Worth to mention that the OCF is adjusted by aspects like depreciation, inventory changes, etc. Furthermore, it is always meaningful to compare the cash flow to the total capital employed.
2 — Current Ratio
An extremely important Key Performance Indicator reflecting a company’s ability to pay all obligations in one year. The KPI basically puts a company’s assets (account receivables) into relation to current liabilities (account payables).
3 — Burn Rate
This financial Key Performance Indicator states the spending money rate of an enterprise within a defined period: week, month or annual. Especially for smaller businesses the KPI is super relevant since it is quite easy to calculate.
4 — Net Profit Margin
Probably one of the single most important financial Key Performance Indicator in the whole world! The KPI reflects the percentage of profit concerning revenue. Or in a mathematical formula: Net margin = net profit / revenue
5 —Working Capital
Working capital reflects a company’s available assets to meet short-term financial obligations. Working Capital includes assets such as available cash, short-term investments, and accounts receivable, demonstrating the liquidity of the business.
6 — Inventory Turnover
The Inventory Turnover KPI indicates how efficiently a company sells and replaces its inventory during a particular period of time. So it reflects an organization’s ability to generate sales and quickly re-stock.
7 — Sales Growth
This financial Key Performance Indicator displays the change in total sales generated over a defined period (week, month, year). The Sales Growth shows the percentage of the current sales period compared to the previous one.
8 — Vendor expenses
This financial Key Performance Indicator shows the current payments an enterprise is due to its vendors. High expenses indicate that your business is facing problems paying to its vendors and suppliers on time.
9 — Return on Equity
This key performance indicator reflects the capacity of a business to use shareholder’s investments efficiently, generating high profits. The Return on Equity shows how much revenue a company generates for each unit of shareholder equity.

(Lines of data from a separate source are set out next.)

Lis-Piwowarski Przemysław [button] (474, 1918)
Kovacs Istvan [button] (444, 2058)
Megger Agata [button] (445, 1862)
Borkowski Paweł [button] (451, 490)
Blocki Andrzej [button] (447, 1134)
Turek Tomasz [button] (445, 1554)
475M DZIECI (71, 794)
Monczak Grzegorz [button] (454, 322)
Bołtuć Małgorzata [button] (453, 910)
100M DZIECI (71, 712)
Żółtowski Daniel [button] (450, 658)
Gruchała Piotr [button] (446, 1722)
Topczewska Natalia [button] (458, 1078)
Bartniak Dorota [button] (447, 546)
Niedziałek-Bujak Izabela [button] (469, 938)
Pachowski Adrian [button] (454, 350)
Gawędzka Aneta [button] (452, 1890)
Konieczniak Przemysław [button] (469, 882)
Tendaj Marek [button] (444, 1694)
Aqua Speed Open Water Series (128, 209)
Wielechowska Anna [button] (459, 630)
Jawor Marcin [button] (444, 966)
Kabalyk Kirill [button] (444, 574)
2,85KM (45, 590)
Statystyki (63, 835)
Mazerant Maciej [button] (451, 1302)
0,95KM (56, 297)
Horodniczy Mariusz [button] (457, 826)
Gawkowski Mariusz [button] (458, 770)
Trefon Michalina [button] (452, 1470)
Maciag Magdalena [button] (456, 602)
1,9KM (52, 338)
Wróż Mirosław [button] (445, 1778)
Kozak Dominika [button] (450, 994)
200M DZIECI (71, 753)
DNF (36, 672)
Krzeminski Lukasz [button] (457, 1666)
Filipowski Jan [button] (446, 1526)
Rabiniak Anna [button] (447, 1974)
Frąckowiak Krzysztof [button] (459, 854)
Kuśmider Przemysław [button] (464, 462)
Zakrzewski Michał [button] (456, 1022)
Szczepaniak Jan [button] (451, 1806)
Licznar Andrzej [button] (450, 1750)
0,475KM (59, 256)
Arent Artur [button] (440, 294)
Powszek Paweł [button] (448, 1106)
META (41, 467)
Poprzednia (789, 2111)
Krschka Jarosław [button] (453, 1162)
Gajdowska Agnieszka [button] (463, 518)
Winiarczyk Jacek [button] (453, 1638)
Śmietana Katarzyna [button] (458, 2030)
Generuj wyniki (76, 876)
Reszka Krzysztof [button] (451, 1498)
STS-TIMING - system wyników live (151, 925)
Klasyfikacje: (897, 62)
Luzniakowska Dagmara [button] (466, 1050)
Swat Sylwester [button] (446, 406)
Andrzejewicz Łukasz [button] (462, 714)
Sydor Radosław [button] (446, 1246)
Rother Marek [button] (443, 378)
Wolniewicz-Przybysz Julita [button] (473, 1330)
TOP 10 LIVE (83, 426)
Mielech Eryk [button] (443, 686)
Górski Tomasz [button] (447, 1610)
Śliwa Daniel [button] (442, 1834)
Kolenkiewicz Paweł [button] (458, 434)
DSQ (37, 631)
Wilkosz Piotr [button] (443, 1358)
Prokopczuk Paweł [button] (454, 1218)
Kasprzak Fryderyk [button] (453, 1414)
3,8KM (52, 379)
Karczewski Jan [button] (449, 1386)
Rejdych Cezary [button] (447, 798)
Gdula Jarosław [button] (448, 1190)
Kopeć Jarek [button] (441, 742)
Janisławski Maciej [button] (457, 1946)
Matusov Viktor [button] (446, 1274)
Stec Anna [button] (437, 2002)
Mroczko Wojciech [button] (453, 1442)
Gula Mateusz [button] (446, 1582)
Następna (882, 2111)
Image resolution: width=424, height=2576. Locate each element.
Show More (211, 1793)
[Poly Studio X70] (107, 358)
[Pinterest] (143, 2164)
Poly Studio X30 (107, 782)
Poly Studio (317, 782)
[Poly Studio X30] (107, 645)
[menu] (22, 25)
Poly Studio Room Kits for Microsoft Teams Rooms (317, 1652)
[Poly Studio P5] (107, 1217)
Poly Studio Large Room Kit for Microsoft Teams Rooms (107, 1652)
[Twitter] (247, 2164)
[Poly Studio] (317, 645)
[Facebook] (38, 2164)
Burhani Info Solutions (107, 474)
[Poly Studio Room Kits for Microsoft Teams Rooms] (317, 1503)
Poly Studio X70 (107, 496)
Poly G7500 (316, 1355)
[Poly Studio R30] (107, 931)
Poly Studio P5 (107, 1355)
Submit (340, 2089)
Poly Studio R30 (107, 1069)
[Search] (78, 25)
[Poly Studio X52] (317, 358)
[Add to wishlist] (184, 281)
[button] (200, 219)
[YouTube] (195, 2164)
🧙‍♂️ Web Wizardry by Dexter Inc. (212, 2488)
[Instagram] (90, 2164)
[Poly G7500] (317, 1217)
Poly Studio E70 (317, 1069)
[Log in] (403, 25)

10 — Accounts Receivable Turnover
The accounts receivable turnover ratio measures how many times in an accounting period a company can collect on its outstanding accounts. More specifically, this key performance indicator example measures how effective a company is at extending credit to clients and collecting payment.
11 — Accounts Payable Turnover
Accounts payable turnover measures the rate at which a company can pay its suppliers and other obligations. The Key Performance Indicator is measured over an accounting period and gauges how many times a company can successfully pay off its supplier obligations. This KEy Performance Indicator example is usually a short-term financial measure.
12 — Gross Profit Margin
Gross Profit Margin measures how much of each dollar in sales is left as profit after accounting for the cost of goods sold. This KPI is a good indicator of a company’s financial viability as it highlights whether it can pay off its expenses and still collect revenues from every sale.
Procurement — 5 Key Performance Indicator Examples
1 — Compliance rate
Contractual and policy compliance are essential to ensure legal security. Two aspects that are essential to measure in this context. First, the ratio of disputed invoices to total invoices and second the total difference between the price paid and the price quoted.
2 — Total Spend By Vendor
A simple yet so important KPI that calculates the amount of money spent by each vendor.
3 — Purchase order cycle time
This Key Performance Indicator example calculates the average time it takes to place a purchase order. According to a recent study, best-in-class organizations take only five hours—about one-half of a business day—to send a PO to a supplier.
4 — Rate of emergency purchases
Emergency purchases are those unplanned orders which are acquired to prevent the shortage of products/services. This metric is measured with the ratio of emergency purchases to the total number of purchases over a fixed period of time.
5 — Average Purchase Order
This Key Performance Indicator calculates the average volume of a single purchase order.